Retype the line in which "Bir Cevap Yaz (35, 2076)" appears, then every line after it until the records end. Leave out the pictures.

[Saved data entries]
+---+

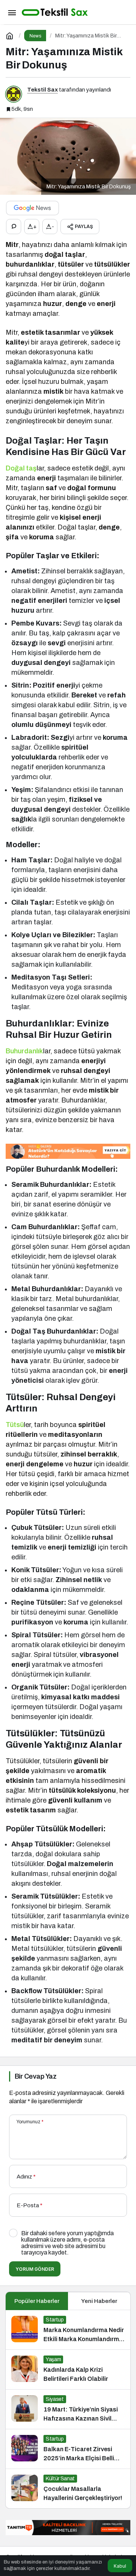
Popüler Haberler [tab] (36, 2301)
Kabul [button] (120, 2566)
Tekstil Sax (42, 90)
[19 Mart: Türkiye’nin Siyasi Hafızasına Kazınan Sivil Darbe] (68, 2409)
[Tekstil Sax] (55, 11)
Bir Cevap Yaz (35, 2076)
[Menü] (12, 12)
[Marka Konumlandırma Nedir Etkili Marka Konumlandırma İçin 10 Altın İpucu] (68, 2329)
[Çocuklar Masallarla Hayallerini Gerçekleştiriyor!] (68, 2488)
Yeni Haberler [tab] (99, 2301)
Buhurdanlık (24, 1051)
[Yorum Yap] (13, 226)
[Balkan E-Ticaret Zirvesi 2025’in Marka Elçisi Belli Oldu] (68, 2449)
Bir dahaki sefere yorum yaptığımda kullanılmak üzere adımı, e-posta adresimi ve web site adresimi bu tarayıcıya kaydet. (67, 2243)
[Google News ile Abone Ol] (32, 208)
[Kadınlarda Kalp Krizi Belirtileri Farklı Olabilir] (68, 2369)
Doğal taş (21, 468)
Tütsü (15, 1425)
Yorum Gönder (34, 2269)
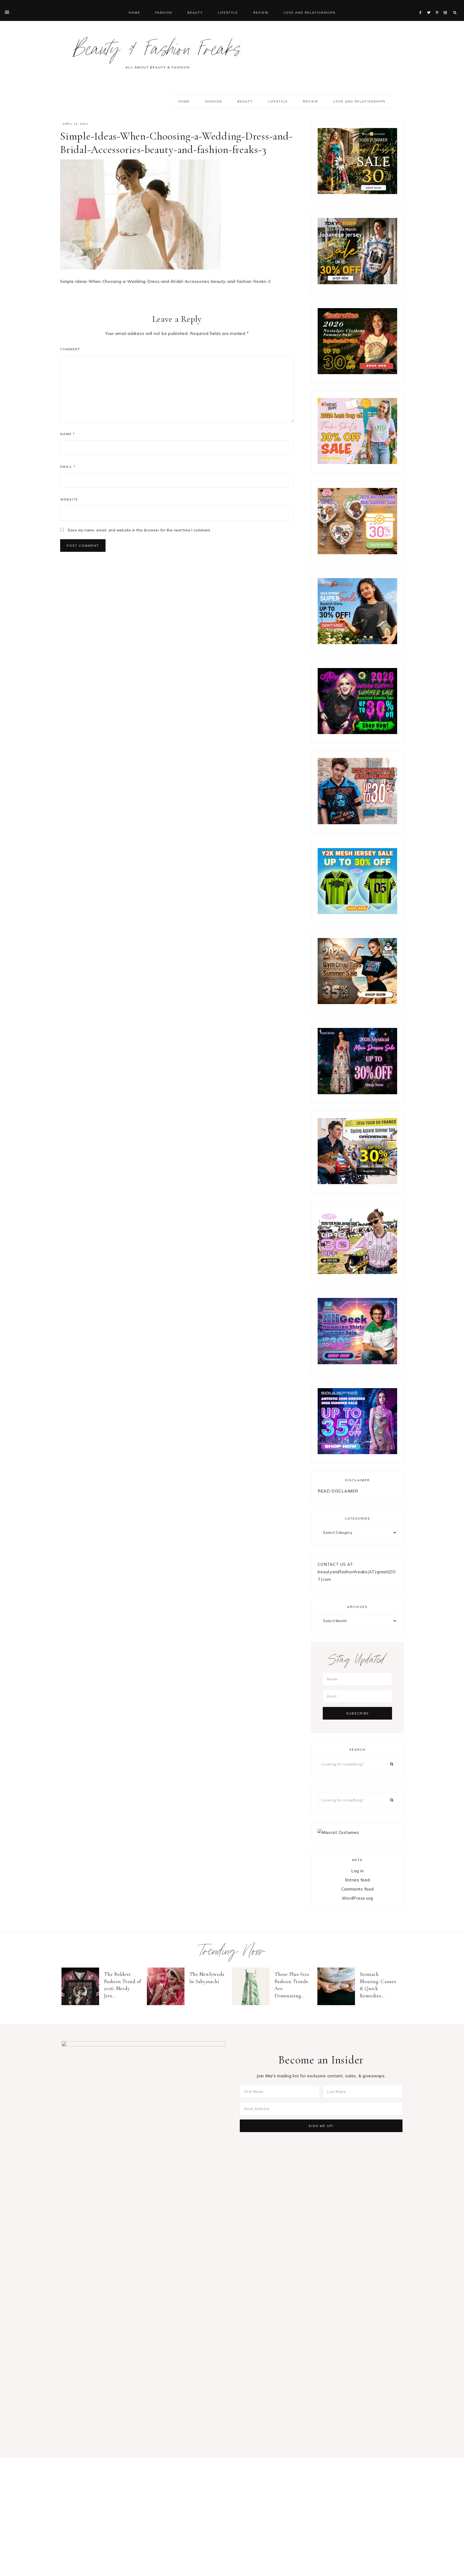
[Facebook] (421, 6)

+---+

Written response
Bir Cevap Yaz (35, 2076)
[Menü] (12, 12)
[Marka Konumlandırma Nedir Etkili Marka Konumlandırma İçin 10 Altın İpucu] (68, 2329)
[Çocuklar Masallarla Hayallerini Gerçekleştiriyor!] (68, 2488)
Yeni Haberler [tab] (99, 2301)
Buhurdanlık (24, 1051)
[Yorum Yap] (13, 226)
[Balkan E-Ticaret Zirvesi 2025’in Marka Elçisi Belli Oldu] (68, 2449)
Bir dahaki sefere yorum yaptığımda kullanılmak üzere adımı, e-posta adresimi ve web site adresimi bu tarayıcıya kaydet. (67, 2243)
[Google News ile Abone Ol] (32, 208)
[Kadınlarda Kalp Krizi Belirtileri Farklı Olabilir] (68, 2369)
Doğal taş (21, 468)
Tütsü (15, 1425)
Yorum Gönder (34, 2269)
[Facebook] (421, 6)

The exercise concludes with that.